Wesley Clark, an artist from Baltimore, has released his latest exhibit, “Black Man in a Black World.” It’s scheduled to be featured at Galerie Myrtis, known for its emotional and intellectual art.
The collection features 19 pieces for view and sale – with pricing ranging from $850 to $5,500.
Wesley Clark’s Factualism delivers an important message in a rather direct way. In Scrabble-board fashion, letters spell out the words “brother,” “father,” “scientist,” “builders,” “stanchion,” “resourceful,” “passionate,” and “desired.” Perhaps most noteworthy the upper left section of the piece: the words “black” and “history” intersect with the word “human.”
“It’s Wesley Clark’s way of defining the black male experience with words that are very positive and affirming,” says the gallery’s owner, Myrtis Bedolla.
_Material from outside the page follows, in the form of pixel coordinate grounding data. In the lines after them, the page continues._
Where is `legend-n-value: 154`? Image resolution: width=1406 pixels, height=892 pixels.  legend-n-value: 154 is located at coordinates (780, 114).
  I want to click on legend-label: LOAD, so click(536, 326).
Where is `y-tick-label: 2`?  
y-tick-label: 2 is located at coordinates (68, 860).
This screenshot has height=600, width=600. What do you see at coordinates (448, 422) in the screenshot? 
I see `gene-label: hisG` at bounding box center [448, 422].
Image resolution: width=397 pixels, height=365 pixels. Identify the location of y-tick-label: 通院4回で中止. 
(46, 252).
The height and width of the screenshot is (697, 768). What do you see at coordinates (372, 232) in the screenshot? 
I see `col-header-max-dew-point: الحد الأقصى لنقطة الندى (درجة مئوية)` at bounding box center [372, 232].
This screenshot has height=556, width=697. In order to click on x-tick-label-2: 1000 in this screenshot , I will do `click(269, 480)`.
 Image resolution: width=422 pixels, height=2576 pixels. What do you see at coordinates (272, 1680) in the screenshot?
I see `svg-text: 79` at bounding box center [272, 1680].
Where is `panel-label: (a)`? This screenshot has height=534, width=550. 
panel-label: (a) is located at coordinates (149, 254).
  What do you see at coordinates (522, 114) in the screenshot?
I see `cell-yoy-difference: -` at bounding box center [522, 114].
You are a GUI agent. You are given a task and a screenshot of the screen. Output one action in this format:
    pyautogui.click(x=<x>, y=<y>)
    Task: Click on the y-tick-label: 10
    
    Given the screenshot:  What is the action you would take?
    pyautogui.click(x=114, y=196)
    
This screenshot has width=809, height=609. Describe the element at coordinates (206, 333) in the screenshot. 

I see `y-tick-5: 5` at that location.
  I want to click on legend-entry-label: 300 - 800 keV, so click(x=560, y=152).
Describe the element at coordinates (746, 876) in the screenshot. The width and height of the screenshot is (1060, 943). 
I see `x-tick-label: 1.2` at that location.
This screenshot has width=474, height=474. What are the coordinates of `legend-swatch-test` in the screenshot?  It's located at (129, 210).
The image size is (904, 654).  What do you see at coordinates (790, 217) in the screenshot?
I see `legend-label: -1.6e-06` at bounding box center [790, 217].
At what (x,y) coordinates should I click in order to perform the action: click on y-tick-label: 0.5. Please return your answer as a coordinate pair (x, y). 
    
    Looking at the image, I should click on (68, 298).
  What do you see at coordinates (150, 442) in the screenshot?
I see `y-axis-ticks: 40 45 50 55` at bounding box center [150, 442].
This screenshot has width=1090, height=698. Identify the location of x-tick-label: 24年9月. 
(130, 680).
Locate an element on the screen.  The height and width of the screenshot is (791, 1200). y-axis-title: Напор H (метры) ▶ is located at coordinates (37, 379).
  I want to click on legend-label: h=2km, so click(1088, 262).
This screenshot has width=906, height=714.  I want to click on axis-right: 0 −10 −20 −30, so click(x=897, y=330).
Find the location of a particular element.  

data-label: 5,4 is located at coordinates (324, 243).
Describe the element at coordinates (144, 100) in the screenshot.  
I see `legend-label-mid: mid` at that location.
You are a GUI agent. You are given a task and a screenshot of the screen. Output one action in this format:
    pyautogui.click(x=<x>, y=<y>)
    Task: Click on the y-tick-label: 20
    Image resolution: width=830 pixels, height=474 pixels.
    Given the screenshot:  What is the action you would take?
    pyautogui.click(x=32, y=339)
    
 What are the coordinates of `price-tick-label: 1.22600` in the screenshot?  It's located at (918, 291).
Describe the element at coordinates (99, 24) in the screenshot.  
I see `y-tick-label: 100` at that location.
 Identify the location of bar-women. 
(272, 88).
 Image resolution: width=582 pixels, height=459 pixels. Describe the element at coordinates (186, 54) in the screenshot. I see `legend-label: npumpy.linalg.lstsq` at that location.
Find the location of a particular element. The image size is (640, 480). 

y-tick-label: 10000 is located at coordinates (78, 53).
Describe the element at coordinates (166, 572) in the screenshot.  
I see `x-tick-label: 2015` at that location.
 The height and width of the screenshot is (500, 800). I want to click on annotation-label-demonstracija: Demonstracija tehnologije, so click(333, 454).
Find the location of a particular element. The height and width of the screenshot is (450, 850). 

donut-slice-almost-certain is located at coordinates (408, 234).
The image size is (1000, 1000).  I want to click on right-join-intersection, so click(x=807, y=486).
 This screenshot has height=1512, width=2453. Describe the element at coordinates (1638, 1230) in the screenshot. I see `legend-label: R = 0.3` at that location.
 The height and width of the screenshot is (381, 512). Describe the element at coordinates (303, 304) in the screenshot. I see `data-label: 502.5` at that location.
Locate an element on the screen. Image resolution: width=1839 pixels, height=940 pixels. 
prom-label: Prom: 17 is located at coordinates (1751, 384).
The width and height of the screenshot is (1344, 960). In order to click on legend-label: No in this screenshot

Among other pieces in the Galerie Myrtis exhibit is a set of three paintings by Johnnie Lee Gray, a Vietnam veteran whose artwork confronts a demoralizing aspect of America’s history.
Gray’s triptych, titled “The Revolution,” shows the same area of a Southern town during three different points of history. The first, during the Jim Crow era, depicts a child looking into a storefront at a sign that reads “whites only.” The second painting shows the window smashed in, while civil rights marchers and police clash.
In the third painting, the street signs now read, “MLK Blvd.” and “Nelson Mandela Ave,” but the area has become a neighborhood of depravity and need.